WORK TO COMPLETE: Below is a listing; repeat exactly the lines from the one containing "Viewport: 451px width, 232px height." to the one containing "Task: Click the blue verified badge icon", both included.

DATA RECORDS:
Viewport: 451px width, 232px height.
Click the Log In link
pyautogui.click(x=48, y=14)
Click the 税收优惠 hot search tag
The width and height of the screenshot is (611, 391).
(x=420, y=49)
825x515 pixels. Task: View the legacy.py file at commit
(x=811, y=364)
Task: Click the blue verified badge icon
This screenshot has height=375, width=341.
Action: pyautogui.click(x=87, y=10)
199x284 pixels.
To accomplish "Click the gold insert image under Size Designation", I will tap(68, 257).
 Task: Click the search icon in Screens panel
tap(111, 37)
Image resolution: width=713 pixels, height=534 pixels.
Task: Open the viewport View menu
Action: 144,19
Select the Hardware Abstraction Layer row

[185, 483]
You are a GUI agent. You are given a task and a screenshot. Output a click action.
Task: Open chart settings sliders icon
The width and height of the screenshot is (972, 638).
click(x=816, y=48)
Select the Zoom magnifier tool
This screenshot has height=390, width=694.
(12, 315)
...
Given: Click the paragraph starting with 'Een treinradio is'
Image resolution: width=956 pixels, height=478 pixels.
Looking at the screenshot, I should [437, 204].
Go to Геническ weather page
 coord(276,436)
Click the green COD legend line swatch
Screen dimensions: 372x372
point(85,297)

EXERCISE RESULT:
Viewport: 451px width, 232px height.
Click the Log In link
pyautogui.click(x=48, y=14)
Click the 税收优惠 hot search tag
The width and height of the screenshot is (611, 391).
(x=420, y=49)
825x515 pixels. Task: View the legacy.py file at commit
(x=811, y=364)
Task: Click the blue verified badge icon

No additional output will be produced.